When the lesion is retrieved perorally, a maximum diameter of the lesion is limited within 30 mm. Moreover, when the lesion is resected with laparoscopic linear stapling device, the certain locations of the stomach (e.g., EGJ, pylorus, and lesser curvature) might be limited, because it is difficult for those locations to apply by a laparoscopic stapling device. In terms of tumor location, laparoscopic hand-suturing of the gastric wall defect is more desirable than that of laparoscopic linear staplers, although it is time-consuming procedure.
ESD is universally accepted as a less invasive curative treatment for early gastrointestinal cancer that enables the preservation of function and maintains the patients’ quality of life. However, ESD still requires a skilled operator especially for lesions located at the greater curvature of fornix and the upper body of the stomach, and for lesions with severe ulceration. ESD for these lesions has a higher probability of complications such as perforation and bleeding. Furthermore, it takes longer operation times to perform ESD. Therefore, LECS may be an alternative treatment option especially for lesions difficult to resect by ESD.

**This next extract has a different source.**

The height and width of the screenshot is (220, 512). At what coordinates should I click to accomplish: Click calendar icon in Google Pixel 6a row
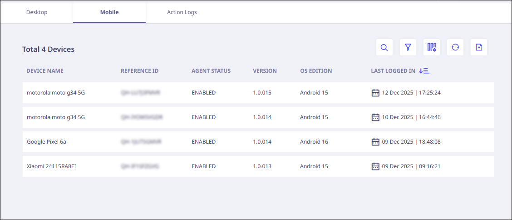pyautogui.click(x=375, y=142)
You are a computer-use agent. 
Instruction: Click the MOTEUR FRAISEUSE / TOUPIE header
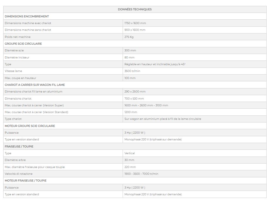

The most important point when treating gastrointestinal cancer is to prevent tumor cells seeding into the abdominal cavity. We should pay careful attention to avoid scattering of gastric contents or contacts between the tumor and the surrounding visceral tissue during the procedure. Therefore, it is desirable to use a non-exposure procedure to prevent bacterial contamination and peritoneal dissemination of tumor cells.
Recently, LECS has been performed not only for early gastric cancer but also for duodenal lesion. Although ESD has been presently performed for superficial nonampullary tumors in the duodenum (27), it is well noted that delayed perforation and bleeding occurs frequently after duodenal ESD (28,29). Moreover, this procedure cannot apply to periampullary tumors, because suturing of seromuscular layer cannot be performed near the pancreas. LECS has been reported for duodenal lesions, including early duodenal cancers or duodenal SETs, and the reports suggest that it is beneficial because of its minimal invasiveness and histological accuracy (30,31). However, the most appropriate treatment for duodenal lesions has not been fully established.
Future outlook of LECS
Sentinel node navigation surgery (SNNS) is expected technique that is able to diagnose lymph node metastasis intraoperatively. This concept enables us to minimize the resection area of lymphadenectomy and gastrectomy by detecting lymphatic flows (32,33). Presently, it remains controversial whether SNNS is feasible in EGC, although the feasibility of SNNS has been reported from several limited institutions (33). If SNNS is established, the indication for LECS of EGC could be expanded, and LECS with SNNS would provide a minimally invasive surgery for EGC in the future.
LECS is a minimally invasive and safe procedure, and would maintain subsequent patient’s quality of life by resecting a lesion with minimal margins and preserving anatomical function of the stomach. Especially, non-exposure LECS procedures are technically demanding, time-consuming, and even cost-ineffective so far, which would be overcame by the suitable devices in the future, these procedures are promising and patient-oriented in terms of minimally invasiveness, certainty and safety. At present, these reports are limited to case reports. Further studies such as a large number of prospective clinical studies are required to show the feasibility of these treatment procedures.
Conflicts of Interest: The authors have no conflicts of interest(201hao to declare.